Es ist nicht erkennbar, warum die Reinigung der Uniformhemden, Leibchen usw., selbst wenn diese nicht privat getragen werden können, einen höheren Reinigungsaufwand verursachen sollten als die - gegebenenfalls auch nicht im eigenen Haushalt - besorgte Reinigung entsprechender (auch berufsbedingt laufend in tadellosem Zustand zu haltender) ziviler Hemden. Ähnliches gilt an sich auch für die Reinigung der übrigen Uniformbestandteile.
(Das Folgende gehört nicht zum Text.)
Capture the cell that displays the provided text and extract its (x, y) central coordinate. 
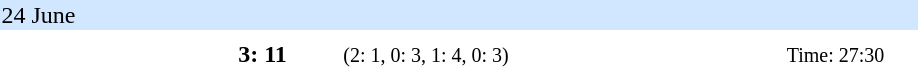
24 June (459, 15)
Search for the cell housing the specified text and yield its (X, Y) center coordinate. 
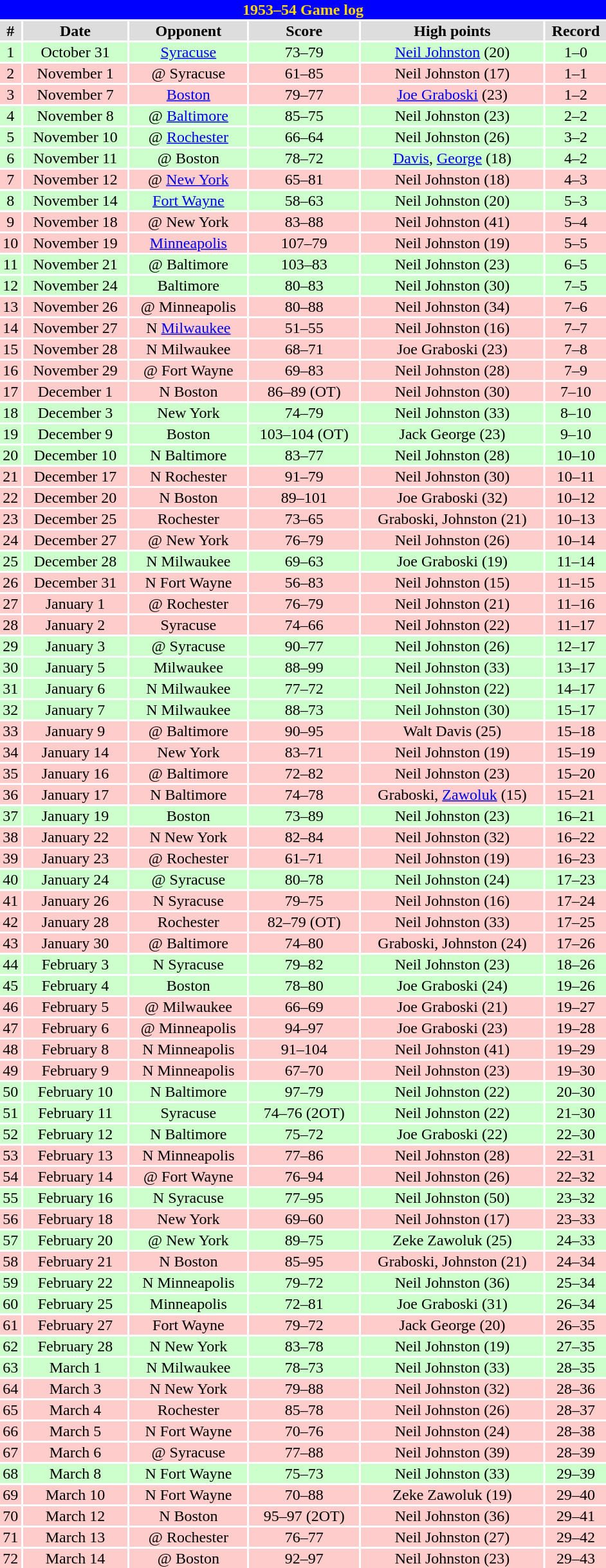
November 21 (76, 264)
54 (10, 1177)
90–77 (304, 647)
15 (10, 349)
Neil Johnston (27) (452, 1538)
31 (10, 689)
103–104 (OT) (304, 434)
11–16 (576, 604)
December 3 (76, 413)
72 (10, 1559)
16 (10, 371)
25–34 (576, 1283)
15–17 (576, 710)
63 (10, 1368)
40 (10, 880)
21–30 (576, 1114)
Neil Johnston (50) (452, 1198)
18 (10, 413)
3 (10, 95)
November 18 (76, 222)
Date (76, 31)
92–97 (304, 1559)
37 (10, 816)
83–78 (304, 1347)
February 12 (76, 1135)
9–10 (576, 434)
72–81 (304, 1305)
79–88 (304, 1390)
79–75 (304, 901)
November 28 (76, 349)
19 (10, 434)
66–69 (304, 1007)
11–15 (576, 583)
November 11 (76, 158)
70–88 (304, 1496)
103–83 (304, 264)
77–88 (304, 1453)
10–14 (576, 540)
64 (10, 1390)
13–17 (576, 668)
March 4 (76, 1411)
23 (10, 519)
75–73 (304, 1474)
March 8 (76, 1474)
January 6 (76, 689)
76–77 (304, 1538)
January 1 (76, 604)
83–71 (304, 753)
66 (10, 1432)
Score (304, 31)
56–83 (304, 583)
29–40 (576, 1496)
8 (10, 201)
November 24 (76, 286)
January 14 (76, 753)
60 (10, 1305)
50 (10, 1092)
38 (10, 838)
97–79 (304, 1092)
December 17 (76, 477)
7–5 (576, 286)
19–26 (576, 986)
80–83 (304, 286)
88–73 (304, 710)
88–99 (304, 668)
69–63 (304, 562)
82–79 (OT) (304, 923)
95–97 (2OT) (304, 1517)
82–84 (304, 838)
44 (10, 965)
33 (10, 731)
# (10, 31)
7 (10, 179)
41 (10, 901)
19–29 (576, 1050)
48 (10, 1050)
10–13 (576, 519)
70–76 (304, 1432)
December 9 (76, 434)
28–38 (576, 1432)
November 8 (76, 116)
January 16 (76, 774)
21 (10, 477)
March 6 (76, 1453)
78–80 (304, 986)
65 (10, 1411)
15–21 (576, 795)
11 (10, 264)
73–65 (304, 519)
91–104 (304, 1050)
Walt Davis (25) (452, 731)
Joe Graboski (19) (452, 562)
December 20 (76, 498)
61–85 (304, 73)
January 28 (76, 923)
November 19 (76, 243)
58–63 (304, 201)
5–4 (576, 222)
February 27 (76, 1326)
22 (10, 498)
77–86 (304, 1156)
January 23 (76, 859)
39 (10, 859)
15–18 (576, 731)
77–95 (304, 1198)
27–35 (576, 1347)
Neil Johnston (34) (452, 307)
69 (10, 1496)
Neil Johnston (18) (452, 179)
20 (10, 455)
January 9 (76, 731)
January 7 (76, 710)
53 (10, 1156)
79–77 (304, 95)
January 19 (76, 816)
80–78 (304, 880)
Neil Johnston (15) (452, 583)
5–3 (576, 201)
February 10 (76, 1092)
March 14 (76, 1559)
8–10 (576, 413)
45 (10, 986)
January 2 (76, 625)
High points (452, 31)
29–43 (576, 1559)
1–1 (576, 73)
75–72 (304, 1135)
October 31 (76, 52)
16–21 (576, 816)
Joe Graboski (32) (452, 498)
February 9 (76, 1071)
12–17 (576, 647)
Neil Johnston (39) (452, 1453)
107–79 (304, 243)
Joe Graboski (31) (452, 1305)
January 3 (76, 647)
55 (10, 1198)
74–78 (304, 795)
17–24 (576, 901)
4 (10, 116)
January 5 (76, 668)
74–79 (304, 413)
15–19 (576, 753)
85–95 (304, 1262)
February 14 (76, 1177)
68–71 (304, 349)
83–88 (304, 222)
68 (10, 1474)
January 26 (76, 901)
77–72 (304, 689)
February 4 (76, 986)
December 10 (76, 455)
1–2 (576, 95)
52 (10, 1135)
73–79 (304, 52)
Opponent (188, 31)
7–8 (576, 349)
42 (10, 923)
65–81 (304, 179)
78–72 (304, 158)
February 20 (76, 1241)
91–79 (304, 477)
85–75 (304, 116)
Baltimore (188, 286)
February 22 (76, 1283)
19–28 (576, 1029)
69–60 (304, 1220)
Davis, George (18) (452, 158)
4–2 (576, 158)
22–30 (576, 1135)
32 (10, 710)
16–23 (576, 859)
January 17 (76, 795)
Record (576, 31)
January 30 (76, 944)
November 10 (76, 137)
5–5 (576, 243)
58 (10, 1262)
71 (10, 1538)
17–25 (576, 923)
19–30 (576, 1071)
57 (10, 1241)
5 (10, 137)
17–26 (576, 944)
7–10 (576, 392)
December 28 (76, 562)
26 (10, 583)
November 12 (76, 179)
3–2 (576, 137)
7–7 (576, 328)
2 (10, 73)
Joe Graboski (22) (452, 1135)
26–34 (576, 1305)
28–35 (576, 1368)
November 29 (76, 371)
66–64 (304, 137)
47 (10, 1029)
10–10 (576, 455)
Graboski, Zawoluk (15) (452, 795)
23–32 (576, 1198)
December 27 (76, 540)
18–26 (576, 965)
80–88 (304, 307)
Neil Johnston (21) (452, 604)
12 (10, 286)
7–9 (576, 371)
February 3 (76, 965)
15–20 (576, 774)
10 (10, 243)
1 (10, 52)
November 27 (76, 328)
February 11 (76, 1114)
1953–54 Game log (303, 10)
27 (10, 604)
11–17 (576, 625)
7–6 (576, 307)
28–39 (576, 1453)
34 (10, 753)
February 21 (76, 1262)
March 12 (76, 1517)
10–11 (576, 477)
Zeke Zawoluk (19) (452, 1496)
59 (10, 1283)
61–71 (304, 859)
79–82 (304, 965)
6 (10, 158)
62 (10, 1347)
51–55 (304, 328)
17–23 (576, 880)
72–82 (304, 774)
78–73 (304, 1368)
83–77 (304, 455)
74–80 (304, 944)
@ Milwaukee (188, 1007)
28 (10, 625)
February 13 (76, 1156)
December 1 (76, 392)
25 (10, 562)
35 (10, 774)
March 10 (76, 1496)
70 (10, 1517)
20–30 (576, 1092)
November 26 (76, 307)
24 (10, 540)
28–37 (576, 1411)
22–32 (576, 1177)
76–94 (304, 1177)
14–17 (576, 689)
24–33 (576, 1241)
16–22 (576, 838)
69–83 (304, 371)
36 (10, 795)
51 (10, 1114)
2–2 (576, 116)
Joe Graboski (24) (452, 986)
1–0 (576, 52)
March 13 (76, 1538)
85–78 (304, 1411)
December 31 (76, 583)
Joe Graboski (21) (452, 1007)
N Rochester (188, 477)
December 25 (76, 519)
19–27 (576, 1007)
November 1 (76, 73)
January 24 (76, 880)
73–89 (304, 816)
74–66 (304, 625)
14 (10, 328)
89–75 (304, 1241)
74–76 (2OT) (304, 1114)
February 16 (76, 1198)
January 22 (76, 838)
43 (10, 944)
24–34 (576, 1262)
23–33 (576, 1220)
13 (10, 307)
29–39 (576, 1474)
29–42 (576, 1538)
Jack George (23) (452, 434)
11–14 (576, 562)
49 (10, 1071)
94–97 (304, 1029)
29 (10, 647)
67–70 (304, 1071)
4–3 (576, 179)
9 (10, 222)
February 5 (76, 1007)
Milwaukee (188, 668)
17 (10, 392)
22–31 (576, 1156)
46 (10, 1007)
Graboski, Johnston (24) (452, 944)
67 (10, 1453)
86–89 (OT) (304, 392)
Zeke Zawoluk (25) (452, 1241)
February 8 (76, 1050)
56 (10, 1220)
6–5 (576, 264)
November 7 (76, 95)
November 14 (76, 201)
61 (10, 1326)
February 28 (76, 1347)
30 (10, 668)
Jack George (20) (452, 1326)
89–101 (304, 498)
29–41 (576, 1517)
March 5 (76, 1432)
March 1 (76, 1368)
March 3 (76, 1390)
28–36 (576, 1390)
90–95 (304, 731)
February 25 (76, 1305)
February 18 (76, 1220)
26–35 (576, 1326)
10–12 (576, 498)
February 6 (76, 1029)
Return [x, y] of the center of cell containing provided text 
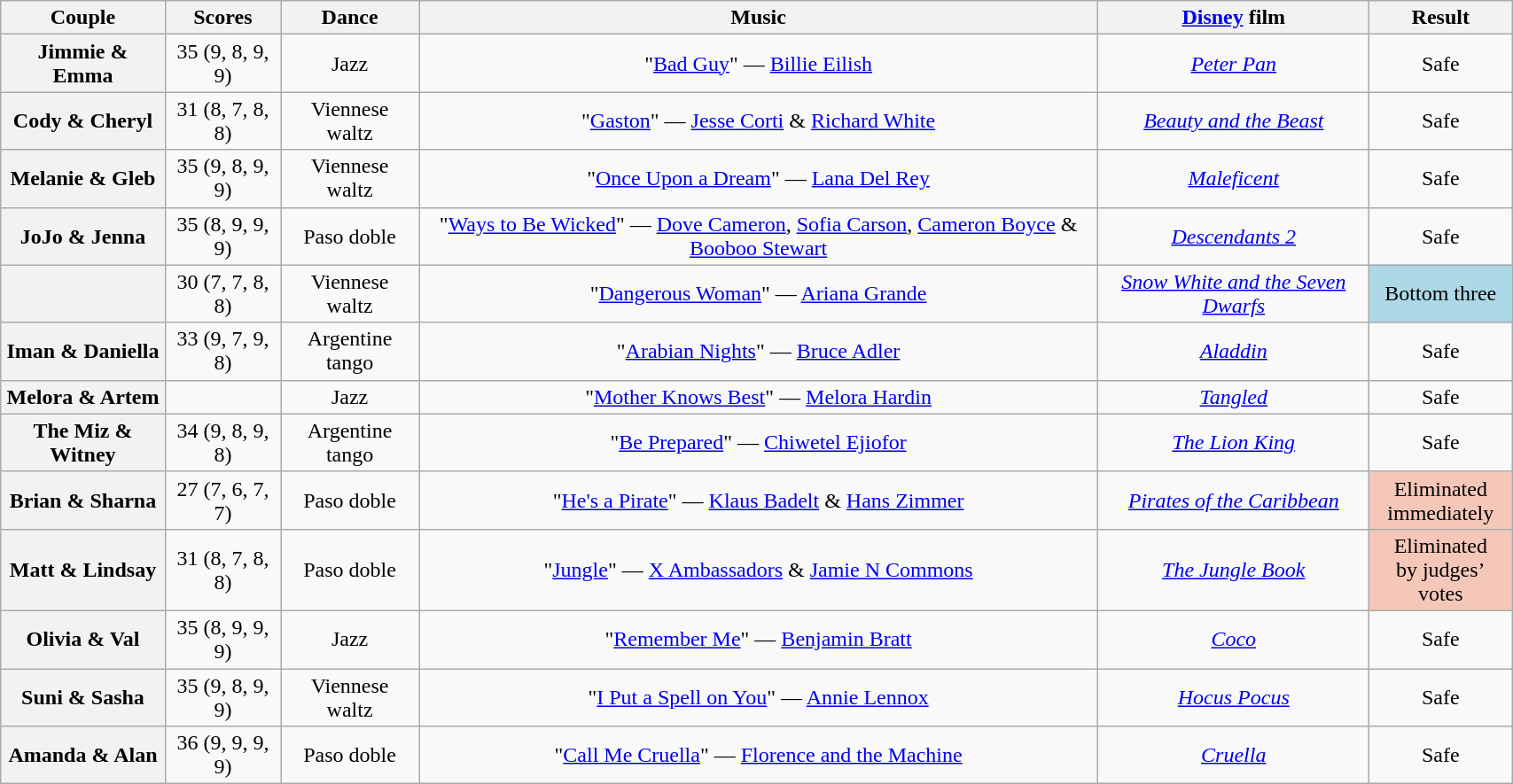
"Be Prepared" — Chiwetel Ejiofor [759, 443]
Cruella [1234, 755]
"He's a Pirate" — Klaus Badelt & Hans Zimmer [759, 500]
Suni & Sasha [83, 697]
36 (9, 9, 9, 9) [222, 755]
Jimmie & Emma [83, 64]
Maleficent [1234, 179]
"Bad Guy" — Billie Eilish [759, 64]
Iman & Daniella [83, 351]
Dance [350, 18]
27 (7, 6, 7, 7) [222, 500]
"Remember Me" — Benjamin Bratt [759, 640]
Snow White and the Seven Dwarfs [1234, 294]
Descendants 2 [1234, 236]
Coco [1234, 640]
Brian & Sharna [83, 500]
"Ways to Be Wicked" — Dove Cameron, Sofia Carson, Cameron Boyce & Booboo Stewart [759, 236]
34 (9, 8, 9, 8) [222, 443]
Disney film [1234, 18]
Peter Pan [1234, 64]
33 (9, 7, 9, 8) [222, 351]
"Arabian Nights" — Bruce Adler [759, 351]
Aladdin [1234, 351]
"Mother Knows Best" — Melora Hardin [759, 397]
"Dangerous Woman" — Ariana Grande [759, 294]
Couple [83, 18]
"Jungle" — X Ambassadors & Jamie N Commons [759, 570]
Scores [222, 18]
"Once Upon a Dream" — Lana Del Rey [759, 179]
Result [1441, 18]
Tangled [1234, 397]
The Jungle Book [1234, 570]
JoJo & Jenna [83, 236]
The Miz & Witney [83, 443]
Amanda & Alan [83, 755]
Beauty and the Beast [1234, 121]
Eliminatedimmediately [1441, 500]
Hocus Pocus [1234, 697]
Eliminatedby judges’ votes [1441, 570]
Olivia & Val [83, 640]
Bottom three [1441, 294]
"Call Me Cruella" — Florence and the Machine [759, 755]
"Gaston" — Jesse Corti & Richard White [759, 121]
Melanie & Gleb [83, 179]
Melora & Artem [83, 397]
Matt & Lindsay [83, 570]
Music [759, 18]
The Lion King [1234, 443]
Pirates of the Caribbean [1234, 500]
Cody & Cheryl [83, 121]
30 (7, 7, 8, 8) [222, 294]
"I Put a Spell on You" — Annie Lennox [759, 697]
Return the [X, Y] coordinate for the center point of the cell that contains the specified text.  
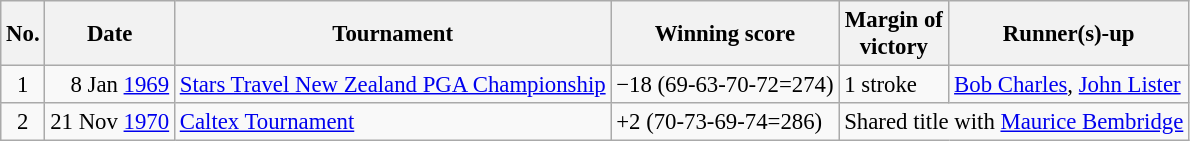
21 Nov 1970 [110, 122]
1 [23, 85]
Stars Travel New Zealand PGA Championship [392, 85]
Bob Charles, John Lister [1069, 85]
Margin ofvictory [894, 34]
2 [23, 122]
Winning score [725, 34]
No. [23, 34]
Caltex Tournament [392, 122]
Runner(s)-up [1069, 34]
Shared title with Maurice Bembridge [1014, 122]
+2 (70-73-69-74=286) [725, 122]
8 Jan 1969 [110, 85]
−18 (69-63-70-72=274) [725, 85]
Tournament [392, 34]
Date [110, 34]
1 stroke [894, 85]
Identify which cell holds the provided text, then report its [x, y] central coordinate. 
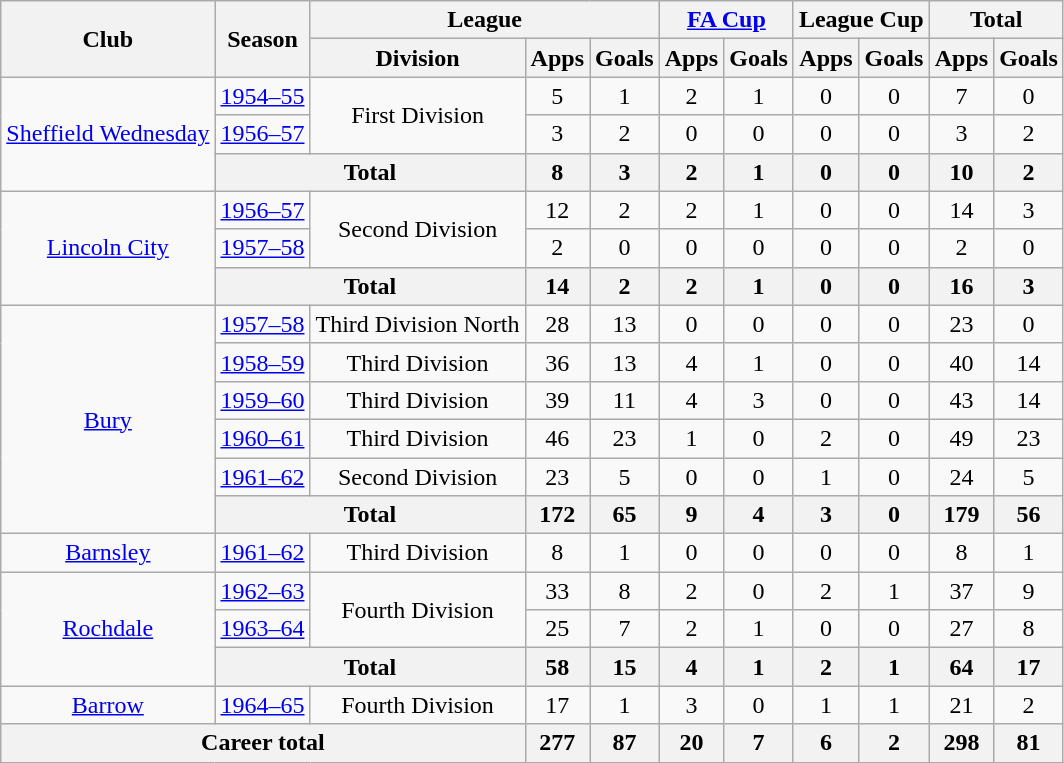
58 [557, 667]
65 [625, 515]
Season [262, 39]
39 [557, 400]
87 [625, 743]
League Cup [861, 20]
Barrow [108, 705]
49 [961, 438]
Third Division North [418, 324]
172 [557, 515]
Career total [263, 743]
277 [557, 743]
15 [625, 667]
24 [961, 477]
16 [961, 286]
36 [557, 362]
298 [961, 743]
33 [557, 591]
179 [961, 515]
12 [557, 210]
Division [418, 58]
46 [557, 438]
20 [691, 743]
Lincoln City [108, 248]
37 [961, 591]
40 [961, 362]
21 [961, 705]
1958–59 [262, 362]
1964–65 [262, 705]
56 [1029, 515]
Sheffield Wednesday [108, 134]
25 [557, 629]
Bury [108, 419]
6 [826, 743]
1963–64 [262, 629]
81 [1029, 743]
1960–61 [262, 438]
43 [961, 400]
28 [557, 324]
League [484, 20]
1959–60 [262, 400]
Barnsley [108, 553]
First Division [418, 115]
10 [961, 172]
1962–63 [262, 591]
27 [961, 629]
64 [961, 667]
FA Cup [726, 20]
11 [625, 400]
Rochdale [108, 629]
Club [108, 39]
1954–55 [262, 96]
Output the (X, Y) coordinate of the center of the cell containing the given text.  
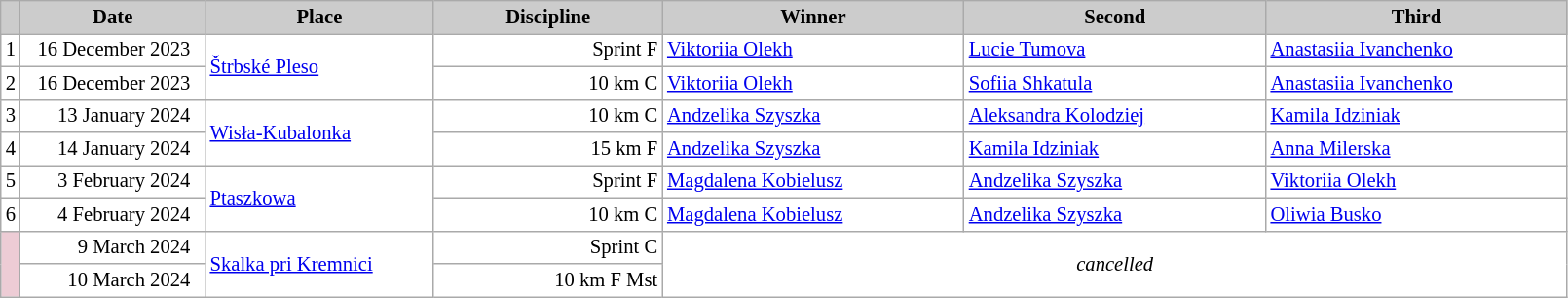
Oliwia Busko (1417, 214)
Lucie Tumova (1115, 50)
Ptaszkowa (319, 198)
Sofiia Shkatula (1115, 83)
15 km F (547, 149)
13 January 2024 (113, 116)
Discipline (547, 17)
4 (11, 149)
Third (1417, 17)
10 km F Mst (547, 280)
Winner (813, 17)
Sprint C (547, 247)
Place (319, 17)
3 (11, 116)
14 January 2024 (113, 149)
Wisła-Kubalonka (319, 132)
10 March 2024 (113, 280)
2 (11, 83)
4 February 2024 (113, 214)
Date (113, 17)
9 March 2024 (113, 247)
Štrbské Pleso (319, 66)
6 (11, 214)
Second (1115, 17)
3 February 2024 (113, 181)
1 (11, 50)
5 (11, 181)
cancelled (1114, 264)
Skalka pri Kremnici (319, 264)
Anna Milerska (1417, 149)
Aleksandra Kolodziej (1115, 116)
Extract the (X, Y) coordinate from the center of the cell holding the provided text.  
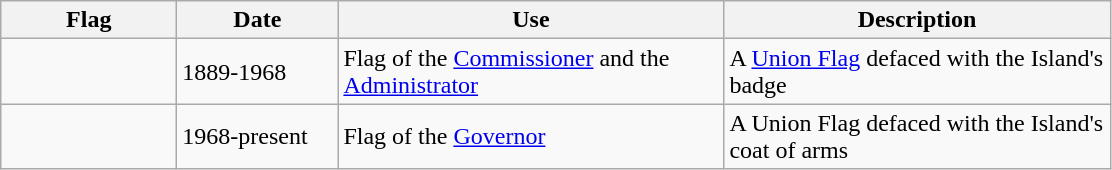
A Union Flag defaced with the Island's badge (917, 72)
Use (531, 20)
Flag of the Commissioner and the Administrator (531, 72)
Flag (89, 20)
1968-present (258, 136)
Description (917, 20)
Flag of the Governor (531, 136)
Date (258, 20)
A Union Flag defaced with the Island's coat of arms (917, 136)
1889-1968 (258, 72)
Find where the given text appears and provide that cell's center as [x, y] coordinate. 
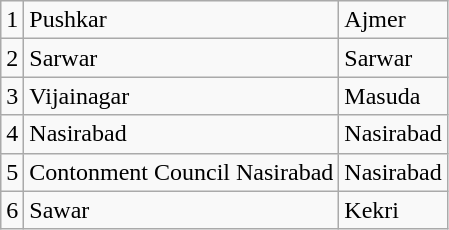
4 [12, 134]
3 [12, 96]
Contonment Council Nasirabad [182, 172]
2 [12, 58]
1 [12, 20]
Kekri [393, 210]
Vijainagar [182, 96]
Pushkar [182, 20]
6 [12, 210]
Sawar [182, 210]
Masuda [393, 96]
5 [12, 172]
Ajmer [393, 20]
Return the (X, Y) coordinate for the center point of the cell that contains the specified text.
Hinsichtlich der Ausführungen des Bw, dass andere Finanzämter diese Aufwendungen anerkannt hätten wird mitgeteilt, dass nach der Judikatur des VwGH (zB 18.12.1996, 94/15/0151) die Abgabenbehörde nach dem Grundsatz von Treu und Glauben an eine unrichtige Rechtsauffassung, von der sie bei früheren Veranlagungen ausgegangen ist, bei späteren Veranlagungen nicht gebunden ist.